Design Spot – Japan

Featured Image

Within the past year, SHLTR has been on the move. In Japan and Egypt, immutable treasures prompted unexpected shifts in our design perspective and reaffirmed a familiar axiom: the old nearly always informs the new.

In Japan, amid Edo-period Tokyo and 11th-century Kyoto, pockets of modernity revive timeless spatial concepts.

The rigorous simplicity of temples and homes—their expert joinery, textural quality, and open-plan, multiuse rooms — fed directly into Modernism.

Today, those principles continue to infuse urban homes, cafés, and galleries even across the Bay Area.

Before departing, we spoke with Los Angeles architect Takashi Yanai, a Tokyo native and SFMOMA Architecture and Design Accessions committee member whose firm, EYRC, also has a San Francisco office.

He points to Japanese photographer Hiroshi Sugimoto, as an artist whose work—held in SFMOMA’s collection and represented by Fraenkel Gallery — moves fluidly across the Pacific, synthesizing old and new.

“He respects tradition but he is also modern,” Yanai says, citing Sugimoto’s 1997 triptych of Rudolf Schindler’s 1922 King’s Road house in LA. Schindler, who had assisted Frank Lloyd Wright on Tokyo’s 1923 Imperial Hotel, was himself shaped by Japan. 

Sugimoto, born in Tokyo and educated in Pasadena, absorbed the Schindler-Chace house long before photographing it — perhaps so deeply that, without formal training, he has effectively become an architect.

A sculptor as well, Sugimoto translates mathematical ideas into pure forms. His Point of Infinity (2023), a 70-foot conical stainless steel needle on Yerba Buena Island in San Francisco, serves as a sundial. 
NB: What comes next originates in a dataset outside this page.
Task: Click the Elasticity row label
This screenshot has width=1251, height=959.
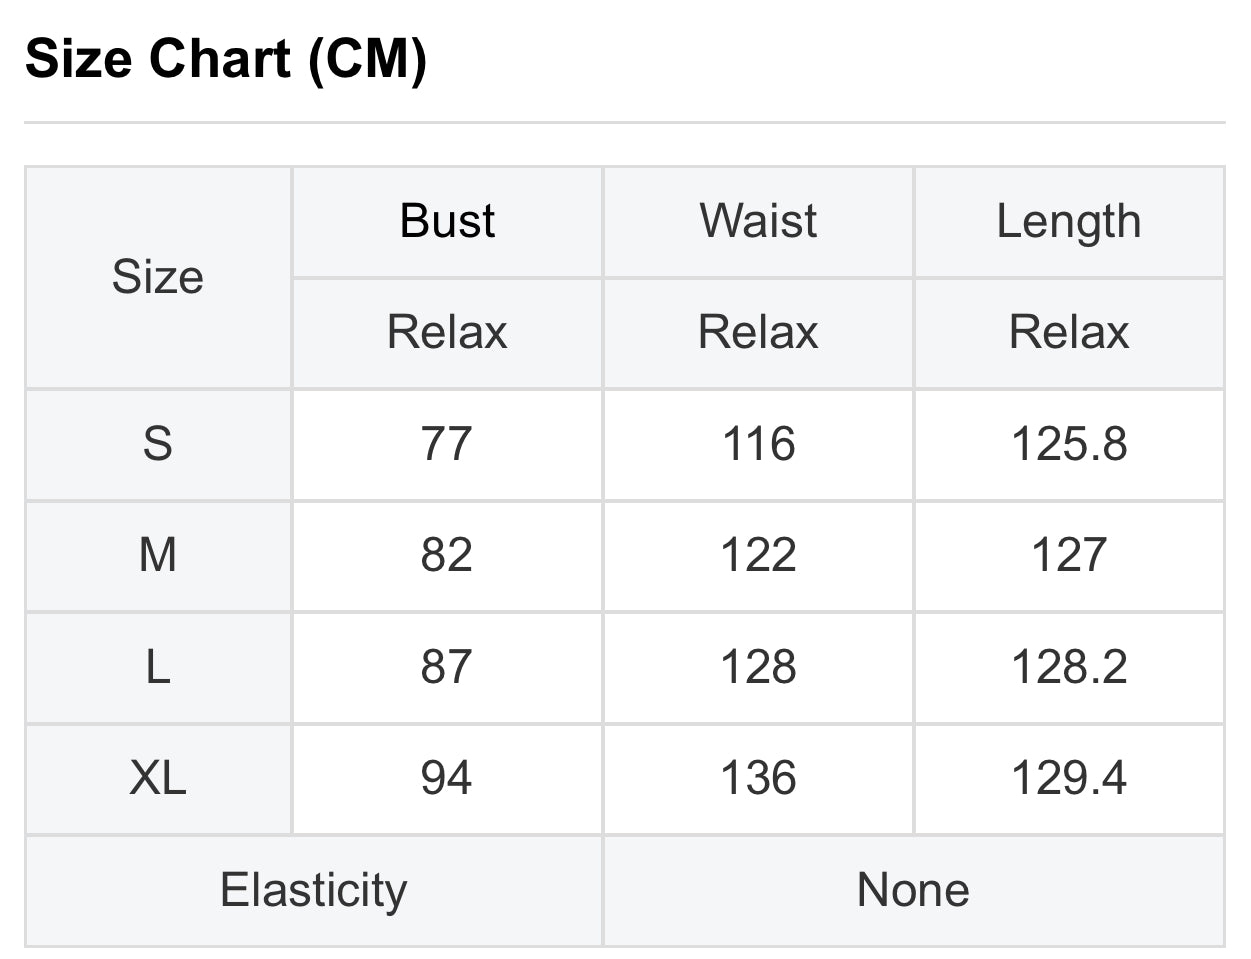Action: (314, 890)
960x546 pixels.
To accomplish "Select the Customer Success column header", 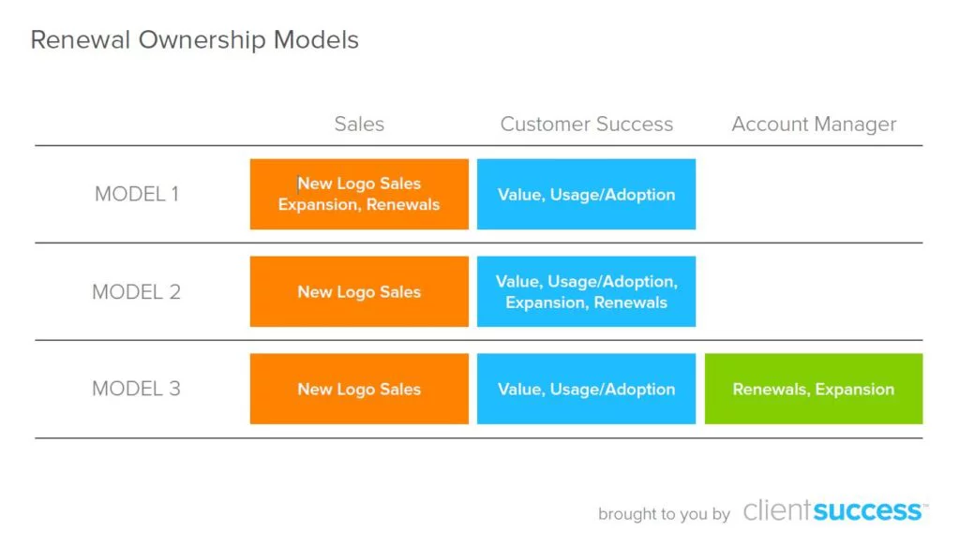I will [586, 124].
In Tokyo, we encountered another “needle,” suspended upside down in an Omotesando lobby beneath the 2013 Sahsya Kanetanaka café—an exquisitely modern space grounded in teahouse traditions — designed by Sugimoto and architect Tomoyuki Sakakida’s firm, New Material Research Laboratory.

Most compelling is Sugimoto’s multi-acre arts enclave in Odawara, near Tokyo, which Yanai visited as if on pilgrimage shortly after its 2017 opening. Still absent from most itineraries, it remains a rare privilege to experience.

The seaside compound — land art set within former mandarin groves—is called the Enoura Observatory. It includes a long, sunlit, glass-walled gallery for seascapes; a Corten steel tunnel that channels the winter sun at the solstice onto a monumental stone; and scattered follies: an ocean-view glass stage for Noh performances, a teahouse, a café with stone tables and benches, and archways composed of ancient fragments Sugimoto collects. The result is both a diary of historic ideas and a site for experiments.

“At the Observatory, there’s a love of history without being historicist,” Yanai says. “Sugimoto is a big part of how I now think of myself as an architect.”